La OMS señala que, «si bien el adenovirus es actualmente una hipótesis como la causa subyacente, no explica completamente la gravedad del cuadro clínico»: «La infección por adenovirus tipo 41, el tipo de adenovirus implicado, no se ha relacionado previamente con una presentación clínica de este tipo. Los adenovirus son patógenos comunes que generalmente causan infecciones autolimitadas. Se propagan de persona a persona y, con mayor frecuencia, causan enfermedades respiratorias, pero según el tipo, también pueden causar otras enfermedades, como gastroenteritis (inflamación del estómago o los intestinos), conjuntivitis (ojo rosado) y cistitis (infección de la vejiga). Hay más de 50 tipos de adenovirus inmunológicamente distintos que pueden causar infecciones en humanos. El adenovirus tipo 41 se presenta típicamente como diarrea, vómitos y fiebre, a menudo acompañados de síntomas respiratorios».

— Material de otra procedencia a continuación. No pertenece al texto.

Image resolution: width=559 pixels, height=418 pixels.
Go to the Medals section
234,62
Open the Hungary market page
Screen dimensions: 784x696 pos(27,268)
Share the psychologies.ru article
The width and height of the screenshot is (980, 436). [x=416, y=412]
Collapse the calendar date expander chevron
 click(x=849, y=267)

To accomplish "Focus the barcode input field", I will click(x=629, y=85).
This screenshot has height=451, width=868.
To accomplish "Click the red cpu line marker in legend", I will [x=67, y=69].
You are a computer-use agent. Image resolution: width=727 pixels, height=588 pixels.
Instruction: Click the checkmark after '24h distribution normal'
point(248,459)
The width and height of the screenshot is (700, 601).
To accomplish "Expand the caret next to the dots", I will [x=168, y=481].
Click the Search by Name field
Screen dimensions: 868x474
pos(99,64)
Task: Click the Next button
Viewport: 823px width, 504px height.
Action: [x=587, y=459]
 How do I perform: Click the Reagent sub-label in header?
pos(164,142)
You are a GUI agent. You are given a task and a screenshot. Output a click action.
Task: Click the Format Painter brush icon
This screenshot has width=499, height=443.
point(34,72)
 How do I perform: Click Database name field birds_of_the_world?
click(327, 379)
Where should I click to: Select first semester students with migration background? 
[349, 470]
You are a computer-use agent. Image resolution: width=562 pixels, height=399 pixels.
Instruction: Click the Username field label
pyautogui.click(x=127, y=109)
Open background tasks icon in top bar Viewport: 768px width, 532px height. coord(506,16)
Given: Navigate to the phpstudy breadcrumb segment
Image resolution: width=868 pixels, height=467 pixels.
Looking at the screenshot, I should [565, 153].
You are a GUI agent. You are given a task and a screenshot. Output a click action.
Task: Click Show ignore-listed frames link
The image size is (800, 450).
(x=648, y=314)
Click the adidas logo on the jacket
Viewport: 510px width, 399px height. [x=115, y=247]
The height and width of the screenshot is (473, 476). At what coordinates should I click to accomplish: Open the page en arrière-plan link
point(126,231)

Desde la organización se señala que factores como una mayor susceptibilidad entre los niños pequeños después de un nivel más bajo de circulación de adenovirus durante la pandemia de Covid-19, la posible aparición de un nuevo adenovirus, así como la coinfección por SARS-CoV-2, «deben investigarse más a fondo». Además, que las hipótesis relacionadas con los efectos secundarios de las vacunas contra el coronavirus «actualmente no se respaldan», ya que la gran mayoría de los niños afectados no estaban vacunados. «Es necesario excluir otras explicaciones infecciosas y no infecciosas para evaluar y gestionar completamente el riesgo», indican desde la OMS, que indica que probablemente se registren más casos antes de dar con la causa.